_What you need to do_
a) Which two regulations does the feedback on the job posting give as examples of other relevant regulations?
b) In the rows, from the line with "Where should I" through the end of the rows, replace "Show" with "Open" and write out those lines with nothing else changed. Leave the pictures out.

Very exciting development, though I do have a few comments:

  • What you’ll do:
    • Some additional tasks should include things like SDLC and threat modeling (though perhaps this was intended in the things mentioned, just missing the terms of art)
    • Software security reviews, such as code reviews, static analysis, penetration testing, etc - or managing external testers.
    • Are there other relevant regulations? E.g. PCI-DSS, GDPR... Or leaving this up to them?
  • What we're looking for:
    • "Experience in information security" - this is actually a very very wide range of topics. Are you looking specifically for someone with software/appsec experience? Is a cryptographer a good match? What about a malware researcher? And so on.
    • Assuming you are looking more for someone focused on software security - what about your technology stack? (I am familiar with it, but not everyone is. Some people won't touch .NET...) Will they be expected to be elbow-deep in the code, or is this a hands-off / astronaut type of task?
    • Re "frameworks and processes" - some of that is likely to be too "heavy" for a place like SO, and may draw more enterprise-minded people. As opposed to e.g. OWASP's ASVS or OpenSAMM on the appsec side.

_Recorded data_

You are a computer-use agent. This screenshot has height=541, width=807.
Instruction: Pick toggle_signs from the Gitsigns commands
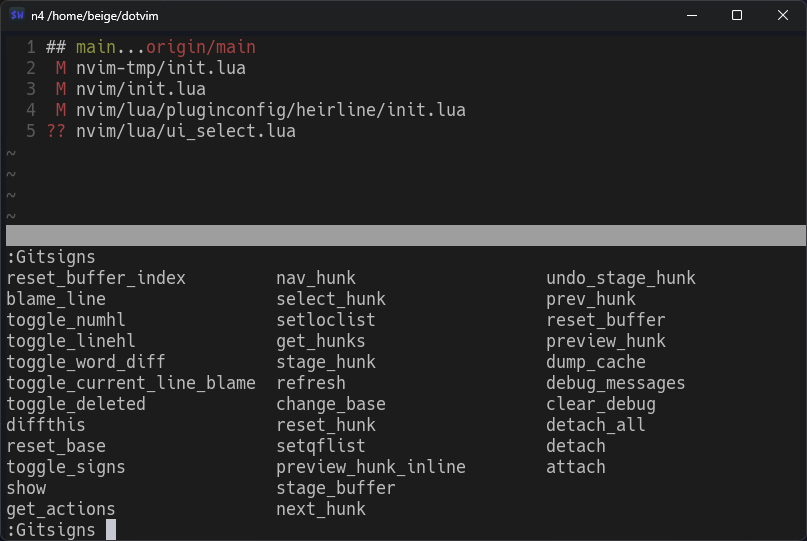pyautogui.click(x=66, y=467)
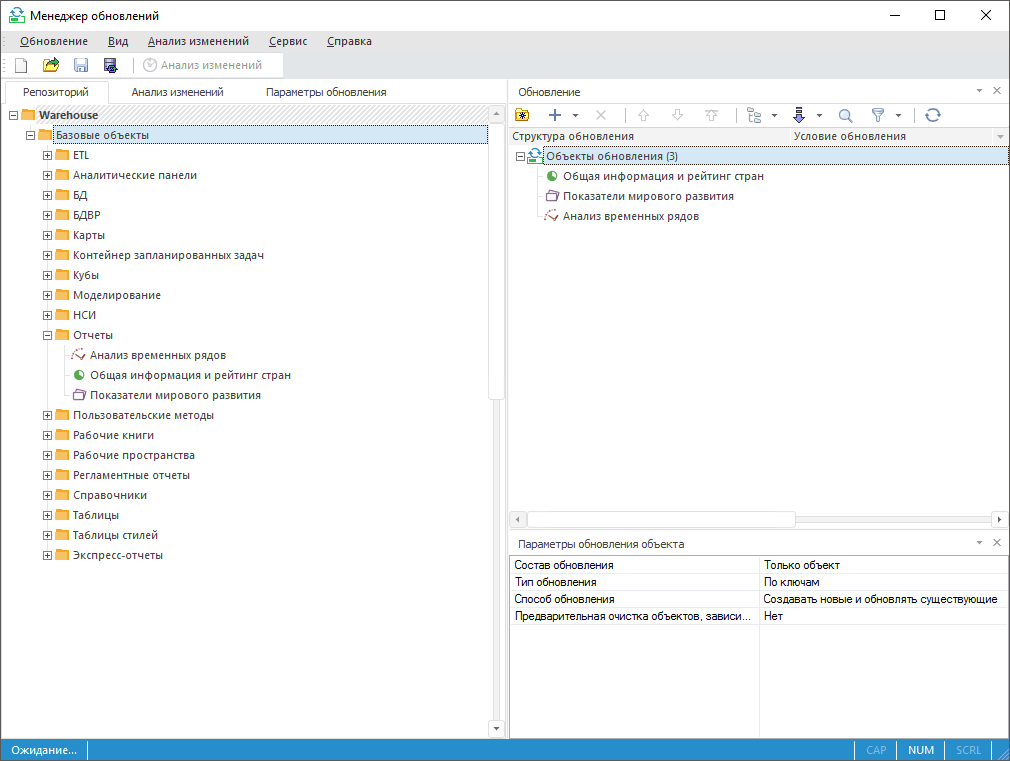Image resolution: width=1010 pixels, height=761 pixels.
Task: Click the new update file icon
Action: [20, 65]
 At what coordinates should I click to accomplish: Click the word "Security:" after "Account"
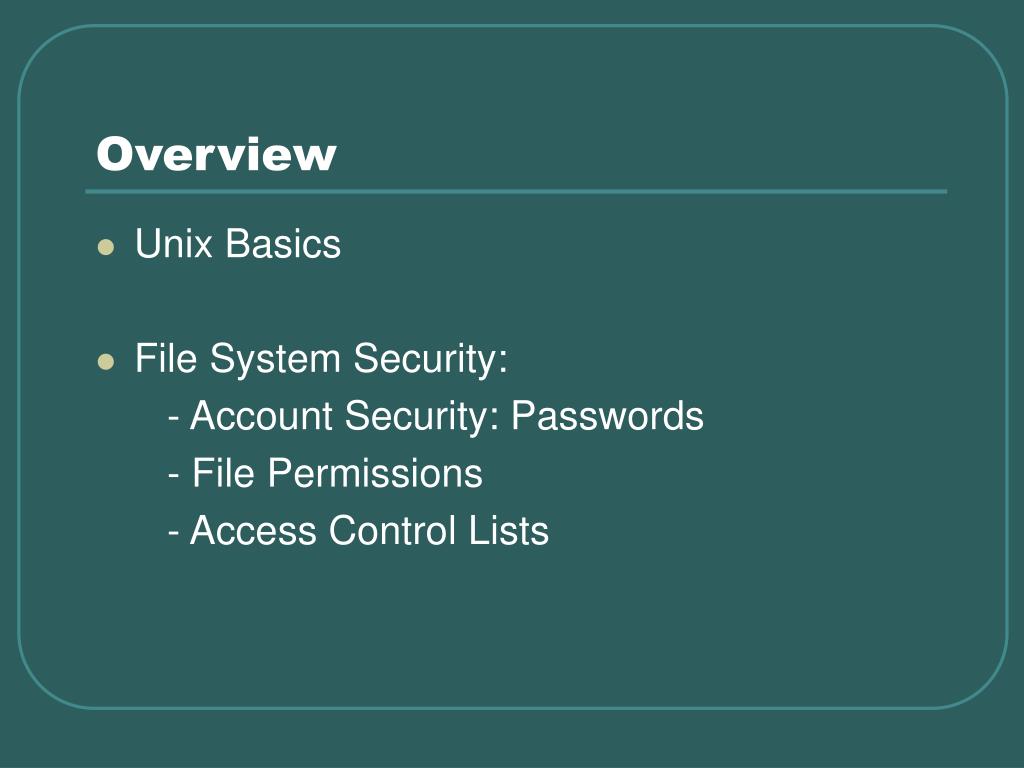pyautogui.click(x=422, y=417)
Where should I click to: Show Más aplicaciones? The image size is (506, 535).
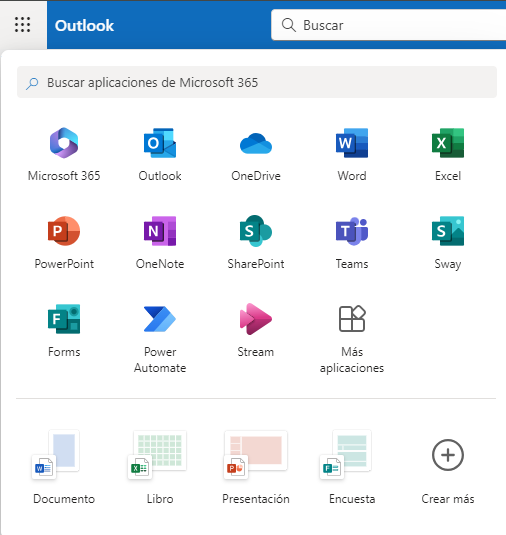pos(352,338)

_The answers_
a) PCI-DSS and GDPR.

b)
Where should I click to: Open Más aplicaciones? The image size is (506, 535).
pos(352,338)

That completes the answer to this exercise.